富勒从事科学历史哲学研究的学缘,根基始于历史学与社会学。与绝大多数理工科或哲学专业背景的科学史家或科学哲学家不同,富勒在哥伦比亚大学接受了历史学与社会学本科教育。无论作为人文学科的历史学,还是作为社会科学的社会学,二者共同的学术气质是基于事实、视野向下、批判意识、关注困境与隐情的人文精神;特别是哥伦比亚大学人文与社会科学教育,素来注重与社会实践相结合的学生整全品质培养,鼓励以全球视野关怀社会问题,学须致用;这种批判意识以及对真实历史情境与社会责任的高度自觉,铺就富勒学术气质与研究论述的基调,使他迥异于某些领域习以为常的狡诘设限且自以为是的风格。
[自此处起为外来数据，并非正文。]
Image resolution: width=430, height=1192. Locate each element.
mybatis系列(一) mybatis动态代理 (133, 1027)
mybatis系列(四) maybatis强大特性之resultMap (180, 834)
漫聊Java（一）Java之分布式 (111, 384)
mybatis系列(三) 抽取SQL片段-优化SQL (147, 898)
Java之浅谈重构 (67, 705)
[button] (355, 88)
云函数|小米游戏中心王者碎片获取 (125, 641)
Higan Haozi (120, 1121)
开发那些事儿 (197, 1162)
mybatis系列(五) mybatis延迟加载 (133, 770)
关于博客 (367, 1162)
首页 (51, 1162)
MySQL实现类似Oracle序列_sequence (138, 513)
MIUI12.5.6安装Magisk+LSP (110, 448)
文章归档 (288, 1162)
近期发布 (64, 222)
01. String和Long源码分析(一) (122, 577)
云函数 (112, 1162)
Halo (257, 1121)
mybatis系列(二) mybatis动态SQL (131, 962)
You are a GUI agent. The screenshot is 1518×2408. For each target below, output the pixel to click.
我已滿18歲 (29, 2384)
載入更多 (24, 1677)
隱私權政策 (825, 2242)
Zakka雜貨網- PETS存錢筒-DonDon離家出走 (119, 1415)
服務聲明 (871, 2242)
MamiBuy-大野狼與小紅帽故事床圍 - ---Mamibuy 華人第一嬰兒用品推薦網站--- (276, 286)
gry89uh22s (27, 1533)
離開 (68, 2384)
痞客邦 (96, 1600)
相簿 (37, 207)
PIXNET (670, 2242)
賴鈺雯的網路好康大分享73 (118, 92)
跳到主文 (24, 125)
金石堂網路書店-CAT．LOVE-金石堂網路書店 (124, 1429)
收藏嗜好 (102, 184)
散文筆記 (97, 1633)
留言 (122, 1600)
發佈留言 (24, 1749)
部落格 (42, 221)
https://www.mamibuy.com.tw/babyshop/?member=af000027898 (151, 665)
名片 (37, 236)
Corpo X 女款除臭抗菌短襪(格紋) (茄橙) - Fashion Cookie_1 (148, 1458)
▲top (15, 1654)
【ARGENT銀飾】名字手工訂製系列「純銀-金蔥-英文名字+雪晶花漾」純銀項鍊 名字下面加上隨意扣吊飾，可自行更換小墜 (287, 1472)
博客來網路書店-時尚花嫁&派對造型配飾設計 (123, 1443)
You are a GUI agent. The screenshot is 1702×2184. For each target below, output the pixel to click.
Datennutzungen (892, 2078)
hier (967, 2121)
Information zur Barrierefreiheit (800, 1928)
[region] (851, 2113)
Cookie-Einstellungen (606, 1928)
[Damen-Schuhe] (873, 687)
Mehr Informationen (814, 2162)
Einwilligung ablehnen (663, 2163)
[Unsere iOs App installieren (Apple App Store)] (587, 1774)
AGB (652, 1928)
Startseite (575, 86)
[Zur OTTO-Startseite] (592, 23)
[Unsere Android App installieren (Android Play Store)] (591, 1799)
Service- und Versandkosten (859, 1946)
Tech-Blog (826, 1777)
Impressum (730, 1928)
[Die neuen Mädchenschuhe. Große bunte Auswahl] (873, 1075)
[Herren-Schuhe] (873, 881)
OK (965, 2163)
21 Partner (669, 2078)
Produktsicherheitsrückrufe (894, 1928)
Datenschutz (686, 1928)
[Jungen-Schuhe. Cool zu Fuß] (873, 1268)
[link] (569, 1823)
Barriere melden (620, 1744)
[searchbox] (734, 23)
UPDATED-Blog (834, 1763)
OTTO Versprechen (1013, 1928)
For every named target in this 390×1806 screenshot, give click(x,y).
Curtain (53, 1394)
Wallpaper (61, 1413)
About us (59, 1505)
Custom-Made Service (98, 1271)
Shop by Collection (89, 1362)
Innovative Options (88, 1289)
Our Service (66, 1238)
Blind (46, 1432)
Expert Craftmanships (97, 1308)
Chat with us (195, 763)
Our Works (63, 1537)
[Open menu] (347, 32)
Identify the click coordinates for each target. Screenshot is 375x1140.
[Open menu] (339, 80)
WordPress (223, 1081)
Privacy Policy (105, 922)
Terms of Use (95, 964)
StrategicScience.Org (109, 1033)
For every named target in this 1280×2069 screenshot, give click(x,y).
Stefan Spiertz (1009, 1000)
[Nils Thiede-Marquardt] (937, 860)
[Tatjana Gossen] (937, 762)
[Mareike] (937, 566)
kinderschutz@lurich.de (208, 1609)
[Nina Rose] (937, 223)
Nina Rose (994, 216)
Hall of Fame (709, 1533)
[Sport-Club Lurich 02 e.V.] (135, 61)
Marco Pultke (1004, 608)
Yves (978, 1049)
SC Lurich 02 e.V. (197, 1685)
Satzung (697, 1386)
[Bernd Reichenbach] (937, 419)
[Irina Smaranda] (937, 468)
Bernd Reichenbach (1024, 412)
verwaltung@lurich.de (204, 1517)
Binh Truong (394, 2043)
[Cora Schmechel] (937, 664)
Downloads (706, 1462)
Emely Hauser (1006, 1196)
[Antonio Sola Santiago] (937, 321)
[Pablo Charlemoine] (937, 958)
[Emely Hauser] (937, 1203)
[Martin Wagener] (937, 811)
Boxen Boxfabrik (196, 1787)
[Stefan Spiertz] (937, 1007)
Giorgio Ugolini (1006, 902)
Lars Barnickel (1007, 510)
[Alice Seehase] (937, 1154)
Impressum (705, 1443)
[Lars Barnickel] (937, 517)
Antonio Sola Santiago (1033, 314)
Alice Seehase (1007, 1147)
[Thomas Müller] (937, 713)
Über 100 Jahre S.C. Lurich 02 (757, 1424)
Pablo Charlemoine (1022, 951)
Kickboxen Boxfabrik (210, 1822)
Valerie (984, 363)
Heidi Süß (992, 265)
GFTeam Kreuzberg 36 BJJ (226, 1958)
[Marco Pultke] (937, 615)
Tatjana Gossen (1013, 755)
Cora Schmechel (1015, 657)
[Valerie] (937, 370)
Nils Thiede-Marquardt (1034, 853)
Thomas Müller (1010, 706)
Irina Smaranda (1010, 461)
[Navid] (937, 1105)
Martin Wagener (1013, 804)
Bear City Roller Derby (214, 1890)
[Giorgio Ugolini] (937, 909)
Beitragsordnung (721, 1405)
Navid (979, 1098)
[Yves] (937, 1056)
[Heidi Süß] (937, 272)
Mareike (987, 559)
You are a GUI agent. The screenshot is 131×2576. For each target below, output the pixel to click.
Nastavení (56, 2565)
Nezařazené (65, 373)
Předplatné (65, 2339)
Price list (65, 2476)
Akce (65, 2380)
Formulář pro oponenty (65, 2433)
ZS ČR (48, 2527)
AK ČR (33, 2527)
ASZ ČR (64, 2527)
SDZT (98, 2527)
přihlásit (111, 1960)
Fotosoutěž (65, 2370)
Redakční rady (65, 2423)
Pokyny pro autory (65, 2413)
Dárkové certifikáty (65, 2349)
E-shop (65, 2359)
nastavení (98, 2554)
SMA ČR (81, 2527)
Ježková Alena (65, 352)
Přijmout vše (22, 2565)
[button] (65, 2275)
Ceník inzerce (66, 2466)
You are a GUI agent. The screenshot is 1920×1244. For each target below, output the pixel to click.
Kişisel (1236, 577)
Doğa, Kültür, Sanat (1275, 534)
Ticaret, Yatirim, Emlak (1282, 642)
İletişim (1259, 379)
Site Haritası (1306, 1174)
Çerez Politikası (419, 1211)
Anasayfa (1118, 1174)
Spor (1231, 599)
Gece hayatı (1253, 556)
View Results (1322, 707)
在科学历史哲学领域,富勒开拓出基于历史实在的政治性社会认识论道路。他坦言,是博士导师麦克格雷教授引他走上社会认识论奇幻之旅。富勒以一贯疾劲的行事风格,博士毕业次年创办《社会认识论》杂志,1987年与弗雷德里克·施密特主编《综合》杂志专题特刊,1988年出版《社会认识论》,仅用三四年时间,富勒开创的社会认识论已然成型。
富勒对“政治性社会认识论”的拓展之功在于,通过引入来自真实历史与社会学的事实证据,将知识生产拓展到知识源起、传播与影响的全域全程,将知识生产的规范性目标与认识论方案,拓展到对知识全域全程的经验性事实、知识生产者的负面责任、以及对知识及其生产者的政治与伦理考量上来。富勒由拓展对科学观念的认识而走向“综合”型认识论,与其把它视作破坏哲学认识论秩序的另类,不如从观念史角度理解更能切题。
……
译者从历史学背景进入科学哲学专业学习以来,对于科学哲学与科学史看待历史的立场和观念,与日俱增地深感困惑。在尝试求解过程中,2009年读到富勒的文章“反事实理念与科学历史编纂学”(ISIS,2008),着实是一束启蒙之光。2015年11月18日下午,同事冯震宇博士把原版《库恩-波普尔之争》递到我的手上,让我顿时发现自己多年前读过的富勒,激活近年重新认识科史哲的新内存,随即激发盎然译趣,接踵进入这段深度启蒙的思想之旅和译书时光。回首最近四年连续译出的几部著作,现在可以明确:上述困惑的求解,需要回到20世纪科学历史哲学及其所处的西方政治社会----特别是冷战美国----语境中方能揭示答案;围绕这个议题,现已形成冷战结束后科学技术研究(STS)领域最具活力与根本挑战的研究方向,并且主要从政治性社会认识论建构(理论)、逻辑经验主义转型探原(史实)、库恩与范式理论成因探原(典型案例)三个维度呈现标志性研究成果。因此,译者是在上述目标与框架下,选择将《社会认识论》翻译成中文。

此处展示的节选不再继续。